DTP bu işe ne diyecek?
PKK’lı üç teröristin, Taksim’de bir büfenin önüne bir çanta içinde bıraktıkları bombanın patlamadan ele geçirilmiş olması, bize bu konularda istihbaratın ne kadar önemli olduğunu bir kez daha gösterdi.
Emniyet görevlilerini bu titiz takipleri nedeniyle kutlamak gerek.
Söz konusu bomba, polis kayıtlarına göre 3 kiloluk A-4 plastik patlayıcıdan oluşuyor.
Son bir ayda gazetelere yansıyan haberlere göre ele geçen A-4 patlayıcı miktarı 30 kiloya yakın.
Bombanın Taksim’de patlatılmaya hazırlandığı saatlerde o bölgede binlerce insan olur.
Çocuklar, gençler, kadınlar, erkekler…
Güzel bir havada Taksim’de dolaşmaktan başka hiçbir suçu olmayan binlerce insan!

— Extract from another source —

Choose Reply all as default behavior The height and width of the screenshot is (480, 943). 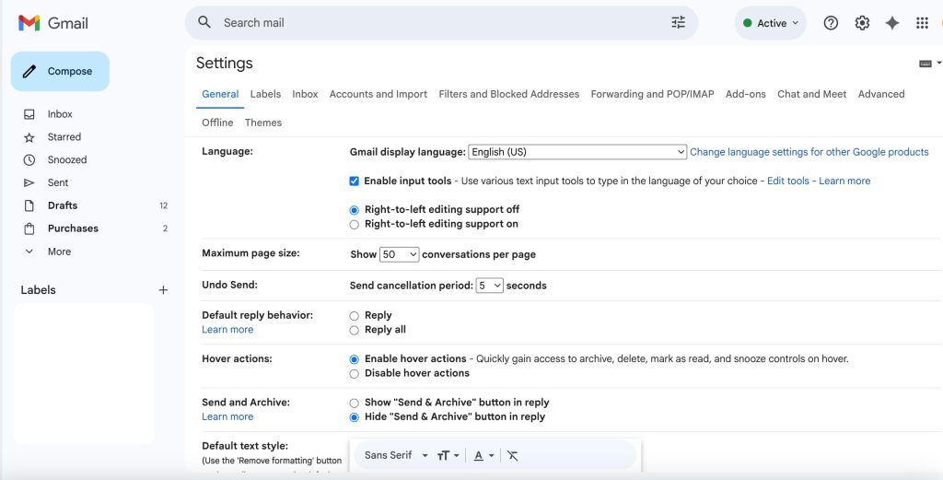click(x=355, y=330)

Ele geçirilen patlayıcı miktarının büyüklüğüne bakarsanız, nasıl bir kitlesel kıyım peşinde oldukları da açıkça görülüyor.
Merak ediyorum, dillerinden “barış” sözcüğünü düşürmeyenlerin tepkisi nasıl olacak?
Bu alçakça eylem planı açıkça kınanacak mı?
Yoksa “nasıl olsa ölen olmadı” diye geçiştirilecek mi?
Gerçekten çok merak ediyorum, DTP bu işe ne diyor?
Yanlış hesaplar yapılıyor
MUHALEFET partilerinin Başbakan Recep Tayyip Erdoğan’ı Cumhurbaşkanlığı’na doğru itme politikasının yeterince düşünülmemiş bir strateji olduğunu düşünüyorum.
Başta Deniz Baykal olmak üzere muhalefetin düşüncesi şu: Recep Tayyip Erdoğan, cumhurbaşkanı olursa, bu AKP’nin zayıflamasına yol açar.
Yeni lider (büyük olasılıkla Abdullah Gül), Erdoğan kadar karizmatik olmadığı için AKP’nin oyları düşer, partideki liderlik kavgası çözülmelere yol açar, vs.
Bu açıkça söylenmiyor ama Ankara’da muhalefet çevrelerinde bu hesapların yapıldığı da bir sır değil.
Burada ihmal edilen gerçek şu: Eğer Erdoğan cumhurbaşkanı olursa, AKP seçimlere yeni bir lider ve yeni bir yüz ile gidecek.
Eski liderin söz verip de yapamadığı işler unutulacak. Yeni lider, geçmiş beş yıllık iktidarın sorumluluğunu taşımadığı için “iktidar yıpranmasından” son derece az etkilenecek.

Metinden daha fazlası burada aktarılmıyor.